Secretary of State Matt Dunlap announced Wednesday that a petition drive to block the use of RCV for president this fall had come up 2,000 signatures short of the 63,000 ultimately required.
That amounts to a significant symbolic victory for those who view ranking elections as one of the best ways to bolster democracy, because the system tends to reduce partisan polarization and reward centrist candidates. Mainers have been in the vanguard of the effort to expand use of RCV, adopting it for virtually all contests four years ago and implementing it statewide in 2018, despite a handful of legal and legislative challenges.
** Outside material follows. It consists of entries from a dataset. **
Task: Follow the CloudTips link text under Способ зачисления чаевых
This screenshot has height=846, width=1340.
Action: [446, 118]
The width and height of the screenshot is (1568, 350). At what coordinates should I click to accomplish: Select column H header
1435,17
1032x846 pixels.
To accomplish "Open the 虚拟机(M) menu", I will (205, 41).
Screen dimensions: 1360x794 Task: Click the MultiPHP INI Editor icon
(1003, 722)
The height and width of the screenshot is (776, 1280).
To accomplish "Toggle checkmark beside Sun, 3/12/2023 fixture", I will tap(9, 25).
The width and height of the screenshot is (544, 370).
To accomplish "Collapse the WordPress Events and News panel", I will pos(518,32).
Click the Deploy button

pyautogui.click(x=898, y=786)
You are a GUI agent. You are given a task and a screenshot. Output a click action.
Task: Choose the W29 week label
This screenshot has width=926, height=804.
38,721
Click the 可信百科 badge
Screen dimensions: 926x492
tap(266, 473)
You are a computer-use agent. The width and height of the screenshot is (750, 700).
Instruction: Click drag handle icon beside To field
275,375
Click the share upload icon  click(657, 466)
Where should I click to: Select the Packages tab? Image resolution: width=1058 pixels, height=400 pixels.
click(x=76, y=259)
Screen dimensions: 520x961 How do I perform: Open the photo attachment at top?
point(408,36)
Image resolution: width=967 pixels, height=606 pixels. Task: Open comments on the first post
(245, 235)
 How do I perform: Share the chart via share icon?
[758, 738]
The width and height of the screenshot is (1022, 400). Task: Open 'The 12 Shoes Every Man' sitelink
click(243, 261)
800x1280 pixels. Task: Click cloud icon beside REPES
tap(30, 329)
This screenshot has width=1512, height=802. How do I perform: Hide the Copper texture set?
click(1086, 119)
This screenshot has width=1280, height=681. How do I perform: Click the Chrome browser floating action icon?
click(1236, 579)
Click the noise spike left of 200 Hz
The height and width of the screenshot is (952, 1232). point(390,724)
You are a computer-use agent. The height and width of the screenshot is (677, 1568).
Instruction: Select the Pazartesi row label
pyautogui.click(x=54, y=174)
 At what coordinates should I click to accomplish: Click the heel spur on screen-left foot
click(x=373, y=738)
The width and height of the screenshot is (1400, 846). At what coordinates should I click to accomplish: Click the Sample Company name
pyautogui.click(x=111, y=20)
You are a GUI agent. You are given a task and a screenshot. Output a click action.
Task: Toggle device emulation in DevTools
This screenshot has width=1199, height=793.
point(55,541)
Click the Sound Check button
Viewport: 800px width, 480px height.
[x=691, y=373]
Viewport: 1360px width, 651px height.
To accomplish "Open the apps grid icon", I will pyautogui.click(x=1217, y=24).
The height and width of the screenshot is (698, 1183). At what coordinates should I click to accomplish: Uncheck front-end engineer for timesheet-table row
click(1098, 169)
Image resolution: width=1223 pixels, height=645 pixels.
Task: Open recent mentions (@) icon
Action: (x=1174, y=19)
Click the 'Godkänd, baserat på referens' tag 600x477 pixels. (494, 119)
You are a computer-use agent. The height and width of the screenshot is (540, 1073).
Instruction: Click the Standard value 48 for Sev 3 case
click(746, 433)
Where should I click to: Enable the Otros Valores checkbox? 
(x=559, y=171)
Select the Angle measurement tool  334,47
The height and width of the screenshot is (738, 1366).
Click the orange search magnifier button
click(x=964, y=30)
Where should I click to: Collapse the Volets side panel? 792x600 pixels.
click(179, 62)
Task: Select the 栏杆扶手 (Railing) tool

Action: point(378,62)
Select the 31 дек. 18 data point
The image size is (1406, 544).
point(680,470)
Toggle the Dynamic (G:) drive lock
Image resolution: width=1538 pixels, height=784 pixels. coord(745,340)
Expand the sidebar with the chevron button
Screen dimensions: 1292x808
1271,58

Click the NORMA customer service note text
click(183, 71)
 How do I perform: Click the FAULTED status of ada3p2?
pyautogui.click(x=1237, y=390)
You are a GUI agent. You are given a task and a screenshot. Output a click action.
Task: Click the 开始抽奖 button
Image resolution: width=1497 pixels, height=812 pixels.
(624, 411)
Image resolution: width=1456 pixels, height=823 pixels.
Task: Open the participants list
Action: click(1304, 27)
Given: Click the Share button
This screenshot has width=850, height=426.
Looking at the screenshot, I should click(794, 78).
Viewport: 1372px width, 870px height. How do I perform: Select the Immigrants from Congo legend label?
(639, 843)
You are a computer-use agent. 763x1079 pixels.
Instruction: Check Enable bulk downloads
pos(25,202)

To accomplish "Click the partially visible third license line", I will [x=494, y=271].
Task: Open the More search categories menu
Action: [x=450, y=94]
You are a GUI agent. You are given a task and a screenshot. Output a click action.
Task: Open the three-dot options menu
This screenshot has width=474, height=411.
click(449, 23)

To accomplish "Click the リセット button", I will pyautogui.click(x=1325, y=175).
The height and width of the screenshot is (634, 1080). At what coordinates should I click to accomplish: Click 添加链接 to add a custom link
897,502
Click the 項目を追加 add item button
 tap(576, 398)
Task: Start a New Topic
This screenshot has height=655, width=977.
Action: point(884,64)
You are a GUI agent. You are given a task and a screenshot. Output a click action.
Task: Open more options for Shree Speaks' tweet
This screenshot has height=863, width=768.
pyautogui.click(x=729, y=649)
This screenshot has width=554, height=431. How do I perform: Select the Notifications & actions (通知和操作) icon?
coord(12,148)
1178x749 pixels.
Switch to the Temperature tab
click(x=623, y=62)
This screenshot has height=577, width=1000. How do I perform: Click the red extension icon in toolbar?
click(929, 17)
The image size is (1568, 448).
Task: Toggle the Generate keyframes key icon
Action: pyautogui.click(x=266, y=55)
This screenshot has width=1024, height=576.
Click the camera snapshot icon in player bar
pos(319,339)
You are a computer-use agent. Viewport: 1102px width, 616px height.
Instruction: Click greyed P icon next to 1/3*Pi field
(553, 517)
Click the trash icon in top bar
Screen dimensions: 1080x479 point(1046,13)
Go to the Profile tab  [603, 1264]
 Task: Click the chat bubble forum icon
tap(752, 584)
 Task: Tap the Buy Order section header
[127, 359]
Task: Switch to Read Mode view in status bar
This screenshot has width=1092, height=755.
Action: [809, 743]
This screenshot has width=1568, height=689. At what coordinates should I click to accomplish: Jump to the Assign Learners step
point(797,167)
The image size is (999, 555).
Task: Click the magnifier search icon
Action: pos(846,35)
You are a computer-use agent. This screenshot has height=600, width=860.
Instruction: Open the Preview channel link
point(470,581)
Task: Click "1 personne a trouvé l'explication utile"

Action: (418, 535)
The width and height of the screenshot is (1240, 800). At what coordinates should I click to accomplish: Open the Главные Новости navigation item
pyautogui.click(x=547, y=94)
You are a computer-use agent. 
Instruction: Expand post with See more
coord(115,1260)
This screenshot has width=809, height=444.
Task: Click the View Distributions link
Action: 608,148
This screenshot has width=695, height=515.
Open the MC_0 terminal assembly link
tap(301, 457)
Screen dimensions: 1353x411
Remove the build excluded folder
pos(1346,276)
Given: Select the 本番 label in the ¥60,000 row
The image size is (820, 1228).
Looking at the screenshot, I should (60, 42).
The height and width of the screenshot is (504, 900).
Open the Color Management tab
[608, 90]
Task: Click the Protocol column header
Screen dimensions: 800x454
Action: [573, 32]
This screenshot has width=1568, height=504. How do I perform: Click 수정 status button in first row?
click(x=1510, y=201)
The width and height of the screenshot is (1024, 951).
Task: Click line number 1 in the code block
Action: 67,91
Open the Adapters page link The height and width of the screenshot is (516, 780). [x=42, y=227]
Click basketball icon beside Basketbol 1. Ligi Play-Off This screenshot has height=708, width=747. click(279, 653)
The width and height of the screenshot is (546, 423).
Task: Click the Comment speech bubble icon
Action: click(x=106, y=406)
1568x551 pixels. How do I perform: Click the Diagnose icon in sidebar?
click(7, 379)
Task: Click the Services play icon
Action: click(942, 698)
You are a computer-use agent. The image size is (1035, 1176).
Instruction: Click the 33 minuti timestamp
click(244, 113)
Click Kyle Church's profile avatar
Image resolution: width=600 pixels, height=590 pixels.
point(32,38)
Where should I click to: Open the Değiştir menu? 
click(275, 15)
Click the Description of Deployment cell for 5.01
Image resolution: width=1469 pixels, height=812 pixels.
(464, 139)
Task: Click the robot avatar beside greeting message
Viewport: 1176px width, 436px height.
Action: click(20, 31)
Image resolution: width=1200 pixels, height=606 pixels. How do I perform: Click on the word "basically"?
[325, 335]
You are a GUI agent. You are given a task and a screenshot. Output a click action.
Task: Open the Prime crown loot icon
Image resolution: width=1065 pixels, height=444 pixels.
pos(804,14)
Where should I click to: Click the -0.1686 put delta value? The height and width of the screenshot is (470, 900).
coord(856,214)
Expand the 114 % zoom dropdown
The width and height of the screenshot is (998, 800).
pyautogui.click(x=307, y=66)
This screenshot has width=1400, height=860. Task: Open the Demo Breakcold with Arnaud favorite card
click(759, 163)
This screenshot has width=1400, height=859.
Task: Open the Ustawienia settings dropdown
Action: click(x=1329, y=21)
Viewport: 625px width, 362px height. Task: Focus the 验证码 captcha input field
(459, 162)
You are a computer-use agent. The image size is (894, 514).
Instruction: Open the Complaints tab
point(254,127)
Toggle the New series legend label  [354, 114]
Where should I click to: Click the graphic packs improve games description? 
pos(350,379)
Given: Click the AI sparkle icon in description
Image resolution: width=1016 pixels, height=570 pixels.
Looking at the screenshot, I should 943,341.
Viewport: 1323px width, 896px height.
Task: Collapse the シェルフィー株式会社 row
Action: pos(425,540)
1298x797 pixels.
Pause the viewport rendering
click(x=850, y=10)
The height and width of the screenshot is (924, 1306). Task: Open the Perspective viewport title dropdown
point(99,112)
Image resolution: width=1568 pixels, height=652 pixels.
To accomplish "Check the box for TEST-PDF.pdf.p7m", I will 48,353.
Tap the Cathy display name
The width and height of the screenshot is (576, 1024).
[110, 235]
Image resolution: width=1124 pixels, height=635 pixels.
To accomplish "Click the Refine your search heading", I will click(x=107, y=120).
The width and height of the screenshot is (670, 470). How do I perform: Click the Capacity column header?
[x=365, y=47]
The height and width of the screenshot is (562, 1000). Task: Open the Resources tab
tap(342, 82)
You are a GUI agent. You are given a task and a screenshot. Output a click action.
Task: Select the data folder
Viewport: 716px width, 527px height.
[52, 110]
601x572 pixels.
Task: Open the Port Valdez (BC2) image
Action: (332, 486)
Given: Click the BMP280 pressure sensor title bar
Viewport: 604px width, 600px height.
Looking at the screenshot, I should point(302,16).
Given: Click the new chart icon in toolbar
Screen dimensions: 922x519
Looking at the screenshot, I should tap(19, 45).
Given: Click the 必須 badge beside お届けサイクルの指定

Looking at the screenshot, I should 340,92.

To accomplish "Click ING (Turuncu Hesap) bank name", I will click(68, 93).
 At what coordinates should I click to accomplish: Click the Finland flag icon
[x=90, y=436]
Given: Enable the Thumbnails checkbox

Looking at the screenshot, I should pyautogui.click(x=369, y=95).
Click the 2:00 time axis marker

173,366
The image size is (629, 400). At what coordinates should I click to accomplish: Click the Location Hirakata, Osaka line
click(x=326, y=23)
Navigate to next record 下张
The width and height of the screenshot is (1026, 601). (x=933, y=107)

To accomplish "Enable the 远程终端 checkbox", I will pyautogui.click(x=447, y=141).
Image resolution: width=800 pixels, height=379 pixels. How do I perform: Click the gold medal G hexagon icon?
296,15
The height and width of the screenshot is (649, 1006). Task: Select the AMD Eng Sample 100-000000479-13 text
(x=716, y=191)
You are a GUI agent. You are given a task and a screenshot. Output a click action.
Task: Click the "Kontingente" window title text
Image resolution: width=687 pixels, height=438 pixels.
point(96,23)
Last month, when ballot petitions were due for submission, the state Republican Party reported it had collected 72,000 signatures. But state officials tossed 11,000 of them because they were not properly certified by the registrar or were duplicative.
But Maine GOP Chairwoman Demi Kouzounas said the fight is not over. "It is abundantly clear" that the secretary of state, a Democrat, "used every trick in the book to throw out enough signatures through a litany of technicalities to keep this question off the ballot," Kouzounas said.

Sufficient signatures would have ordered a referendum in November on whether to use ranked voting in future presidential contests — and suspended the use of the system this time.